Member of the Rhode Island House of Representatives
- Incumbent
- Assumed office January 5, 1993
- Preceded by: Frank J. Fiorenzano
- Constituency: 13th district (1993‍–‍2003); 14th district (since 2003);

Deputy Speaker of the Rhode Island House of Representatives
- In office January 2010 – December 2022
- Speaker: William Murphy; Gordon Fox; Nicholas Mattiello; Joe Shekarchi;
- Succeeded by: Raymond Hull

Personal details
- Born: August 18, 1953 (age 72)
- Party: Democratic
- Spouse: Frank J. Fiorenzano
- Education: University of Rhode Island (BA)
- Occupation: Educator; politician;

= Charlene Lima =

American politician

Charlene M. Lima (born August 18, 1953) is an American politician who has served as a Democratic member of the Rhode Island House of Representatives since 1993, first representing the 13th district (later the 14th district after redistricting).
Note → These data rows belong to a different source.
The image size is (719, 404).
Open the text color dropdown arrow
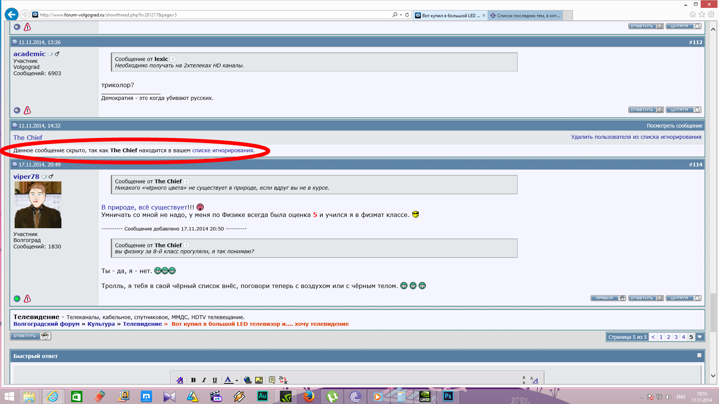click(x=237, y=381)
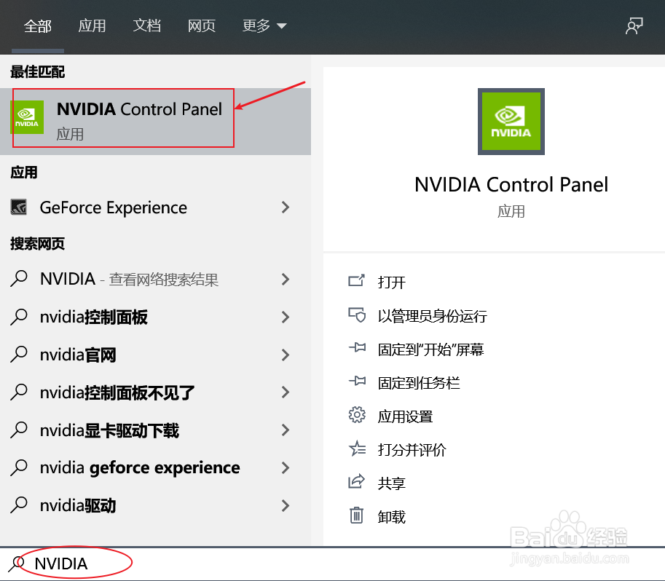This screenshot has height=581, width=665.
Task: Open the 更多 dropdown menu
Action: 264,26
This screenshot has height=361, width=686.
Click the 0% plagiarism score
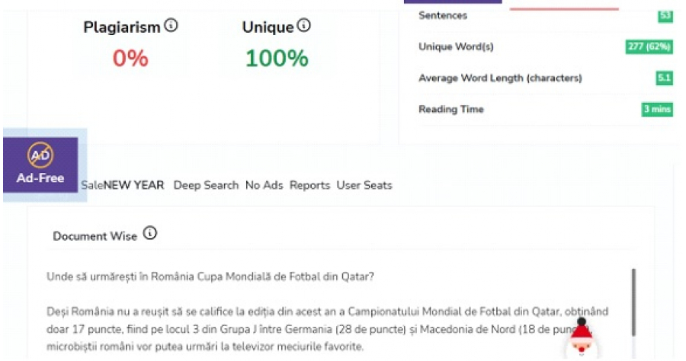(x=130, y=58)
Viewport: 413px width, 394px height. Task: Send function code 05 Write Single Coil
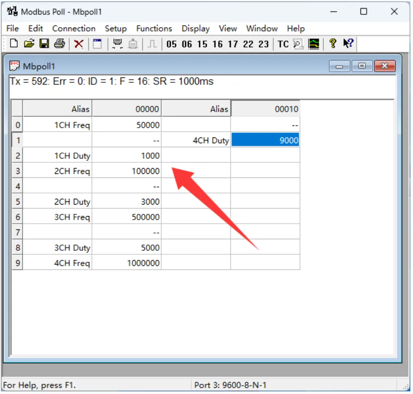point(172,44)
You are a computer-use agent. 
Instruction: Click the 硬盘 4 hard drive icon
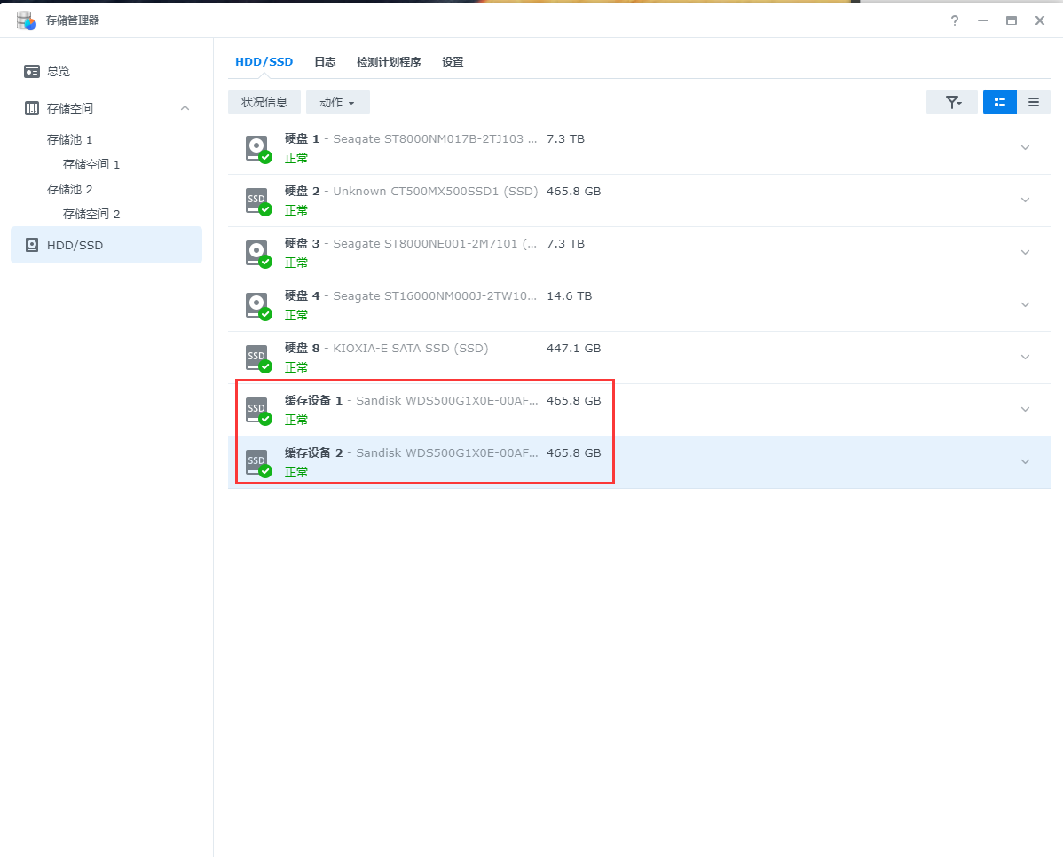click(x=257, y=305)
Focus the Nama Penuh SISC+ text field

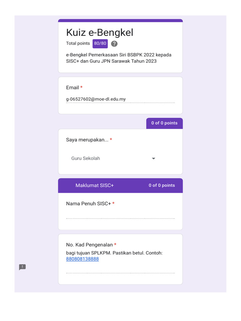(x=120, y=215)

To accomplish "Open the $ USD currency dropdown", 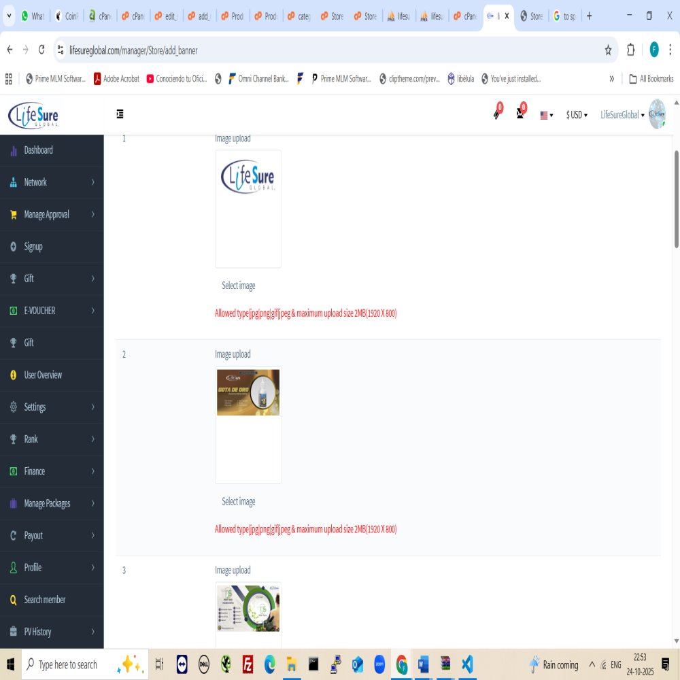I will 577,115.
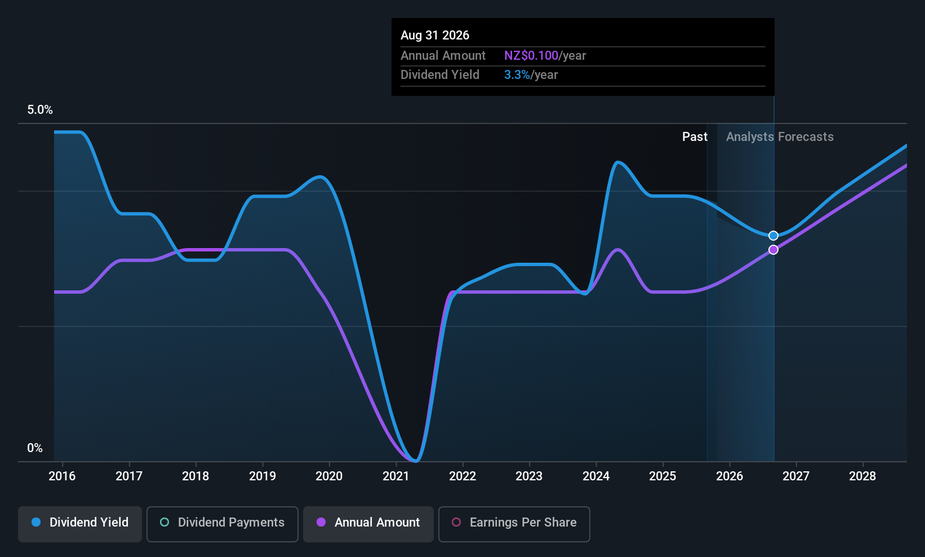Click the 5.0% y-axis label
The height and width of the screenshot is (557, 925).
point(40,109)
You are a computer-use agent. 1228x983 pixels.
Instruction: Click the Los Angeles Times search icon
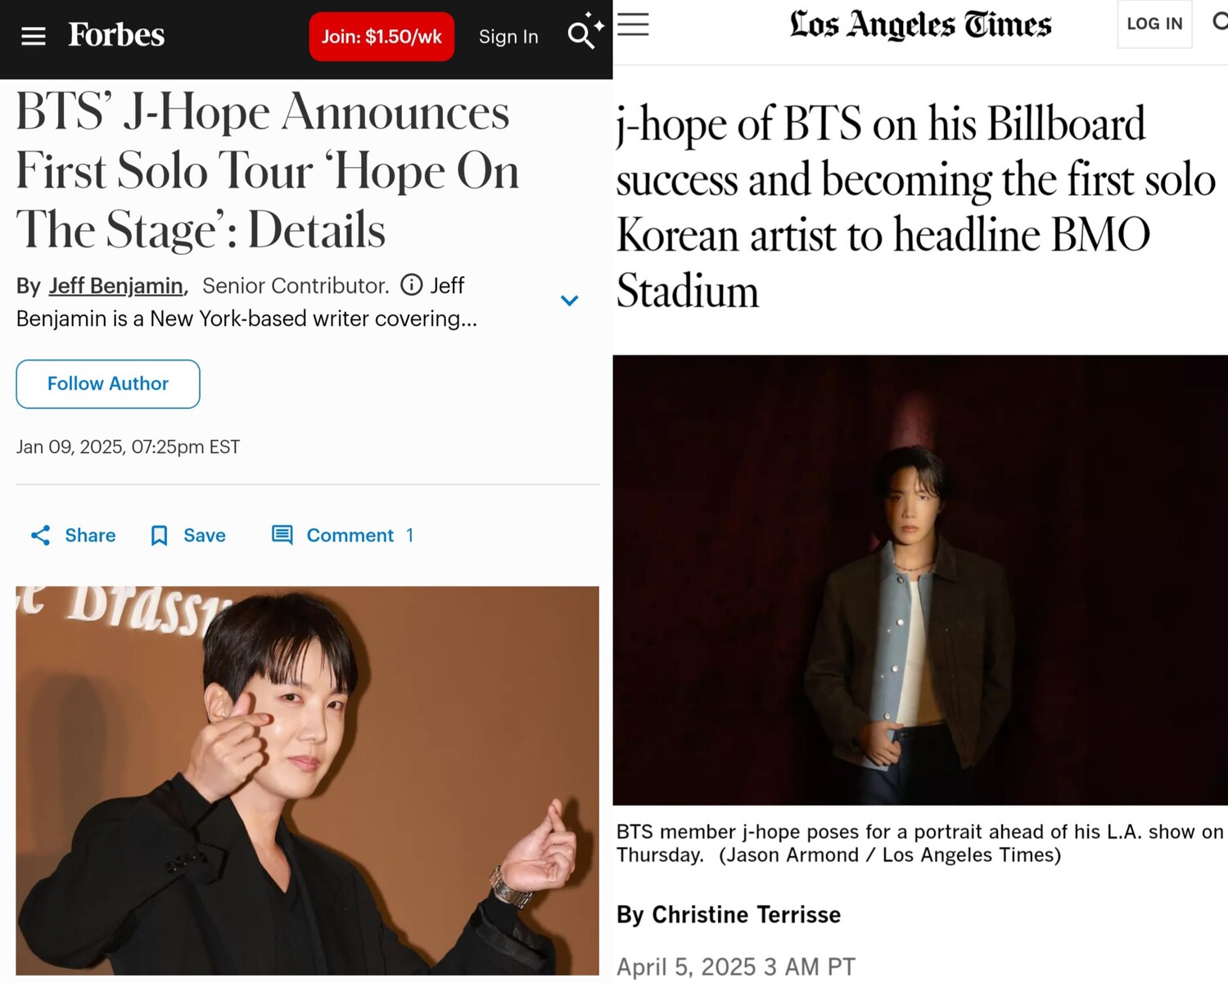coord(1220,22)
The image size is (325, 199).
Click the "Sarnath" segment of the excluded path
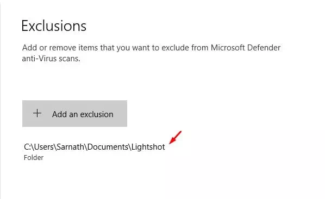pyautogui.click(x=70, y=147)
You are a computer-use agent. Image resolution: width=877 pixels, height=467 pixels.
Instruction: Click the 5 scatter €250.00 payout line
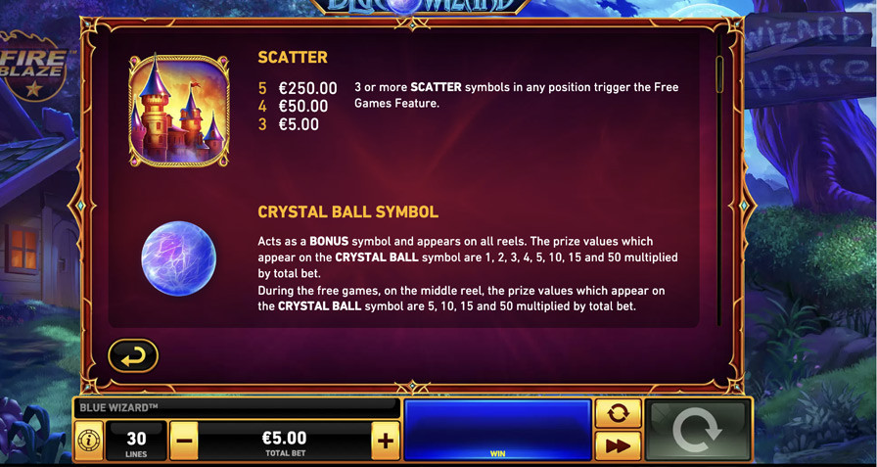298,88
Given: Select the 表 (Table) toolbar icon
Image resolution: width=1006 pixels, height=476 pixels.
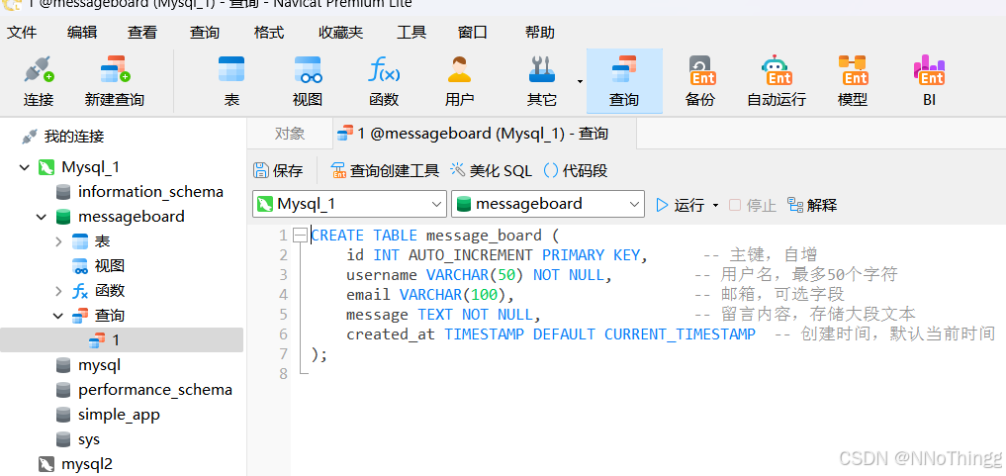Looking at the screenshot, I should tap(231, 80).
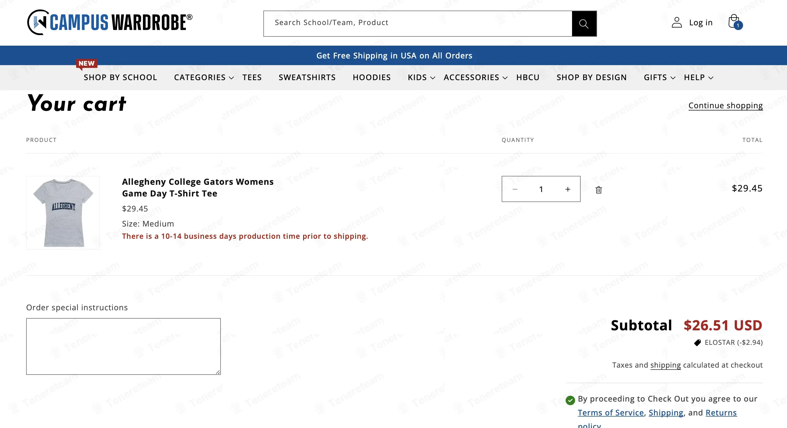
Task: Expand the Accessories dropdown menu
Action: pyautogui.click(x=475, y=77)
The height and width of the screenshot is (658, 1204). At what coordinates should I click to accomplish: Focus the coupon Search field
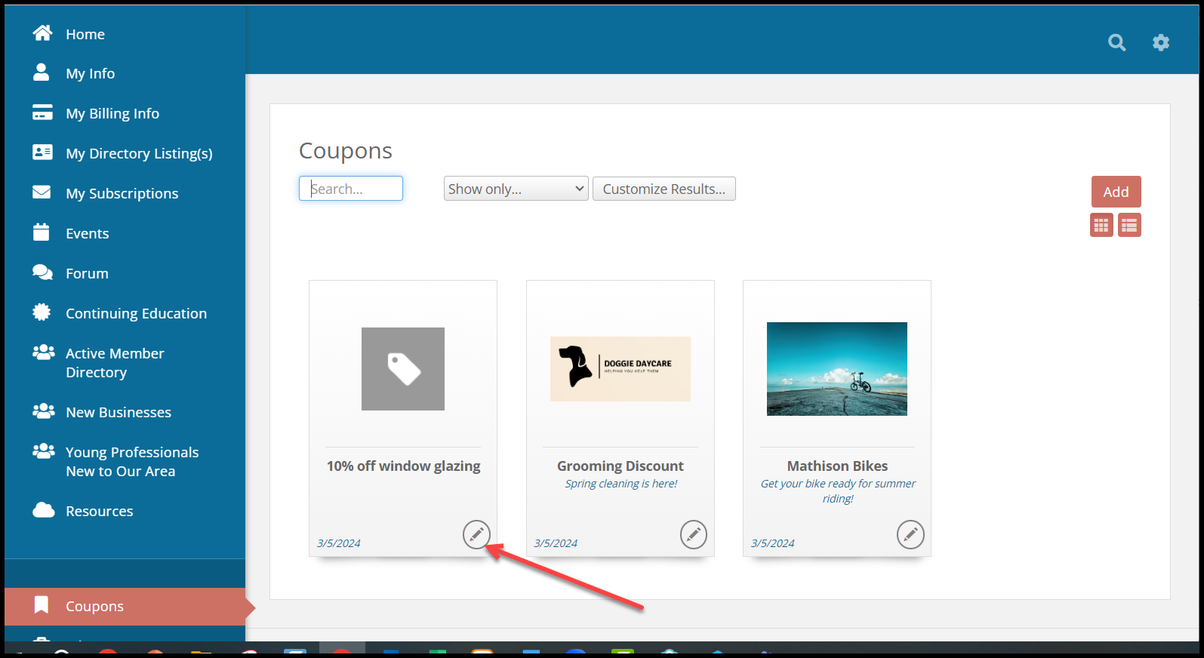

During the 2009-2010 sessions, she served on the House Committees on Corporations, Separation of Powers, and Oversight. She also served as Chairperson of the Special House Commission to examine the issue of licensing of builders and contractors. Lima served as the Deputy Speaker of the House from 2010-2022. Outside of politics, she was a teacher for the Providence Public School District.